Acculé, il passe aux aveux et confesse, dans un premier temps, huit meurtres, puis onze, ainsi qu’une tentative de viol. En prison, il passe son temps à écrire des lettres, dont l’une d’elle, adressée « aux Français », sera publiée par Le Petit Journal. Il explique, dans la missive, avoir commis ces crimes dans des moments de rage car « j’ai été mordu par un chien enragé vers l’âge de 7 ou 8 ans ».

En octobre 1898, il est condamné par la cour d’assises de l’Ain à la peine capitale, malgré les débats autour de sa responsabilité et de sa santé mentale.

Dans un article paru dans Le Matin au lendemain des audiences, Gaston Leroux écrit :

« Vacher est toujours Vacher, c'est-à-dire cet être inexplicable et inexpliqué, au sadisme tellement monstrueux qu'on se demande avec anxiété si l'on a affaire à un fou ou si tant de crimes avoués ne cachent pas une sanglante forfanterie destinée à faire croire à un état mental proche de la folie. Et c'est bien là le problème qui aujourd'hui comme hier, se pose. Est-on en face d'un responsable ? »

Joseph Vacher, qui n’a que 29 ans, fait une demande de grâce au président Félix Faure, qui la rejette.
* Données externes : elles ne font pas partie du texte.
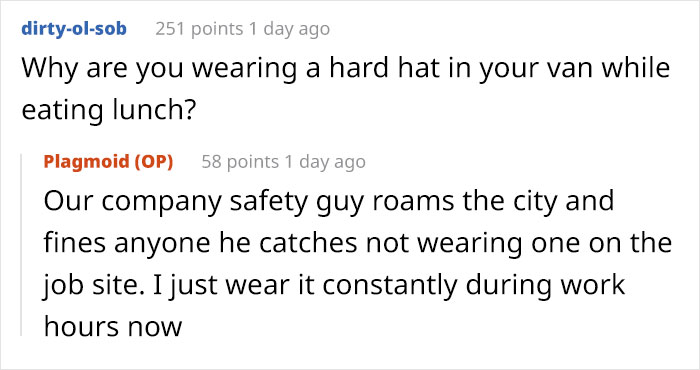Click the 'job site. I just wear' line
Viewport: 700px width, 370px height.
click(334, 286)
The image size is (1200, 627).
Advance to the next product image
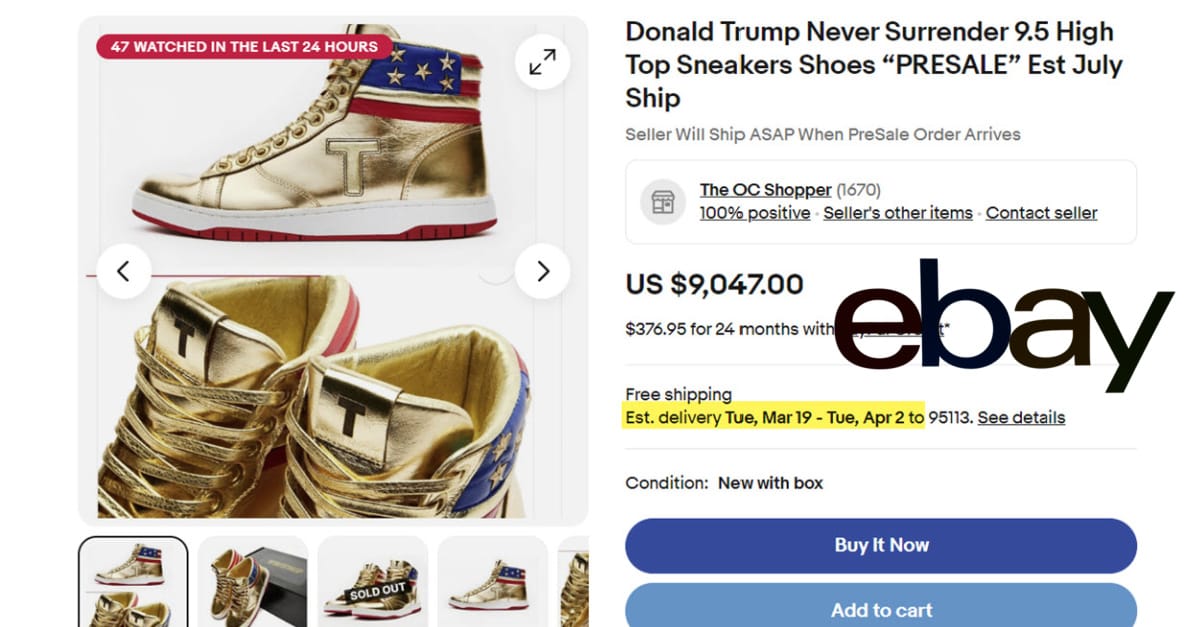pos(542,271)
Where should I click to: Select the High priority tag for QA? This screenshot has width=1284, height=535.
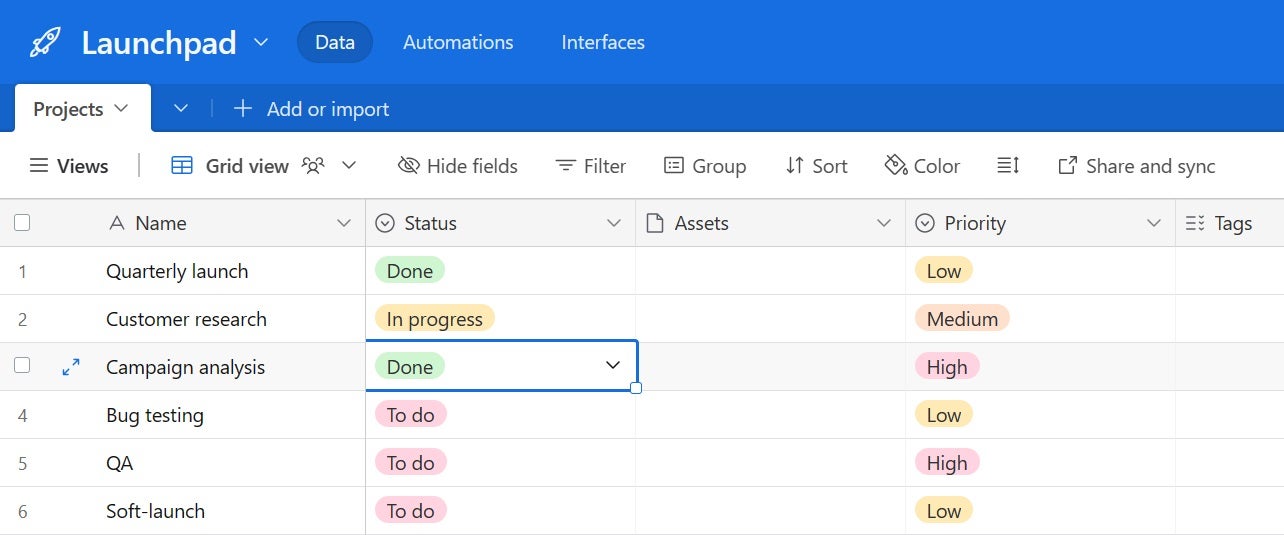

Il est exécuté à l’aube le 31 décembre, sur le Champ-de-Mars de Bourg-en-Bresse. Des centaines de personnes assistent à la guillotine. Ses derniers mots seront : « C'est heureux que je me sois fait couper les cheveux ». « La voilà, la victime des fautes des asiles » et « Vous croyez, en me faisant mourir, expier les fautes de la France. La France est coupable ! Tout est injustice. […] »

Joseph Vacher : le cruel mode opératoire du tueur en série

A l’époque, l’ancêtre des « profileurs », Jean-Vincent Laborde, étudie le tueur en série et ses méthodes. Il explique dans un rapport que son mode opératoire ne varie pas ou peu selon ses crimes.

Joseph Vacher trouve d’abord une victime, une jeune fille ou un jeune, garçon, souvent âgés de 13 ou 14 ans, isolée (comme les bergers et bergères). Il se jette à leur gorge, les étrangle, puis les égorge avec un couteau ou un rasoir. Le criminel s’adonne ensuite à une série de mutilations particulièrement bestiales sur le corps du défunt : « éventration, section des seins (si c'est une femme), section des testicules (si c'est un homme), puis, au comble de l'excitation et du paroxysme, il frappe de nouveau et au hasard le cadavre déjà mutilé... et consomme le forfait par le viol, d'habitude inversif… », note le neurologue.

L’affaire qui a fait trembler la France fait parler d’elle pendant des années. Car au-delà des 11 meurtres avoués par le tueur, on le soupçonne en réalité d’avoir fait une cinquantaine de victimes, dont les corps, pour la plupart, ne seront jamais retrouvés, ou identifiés.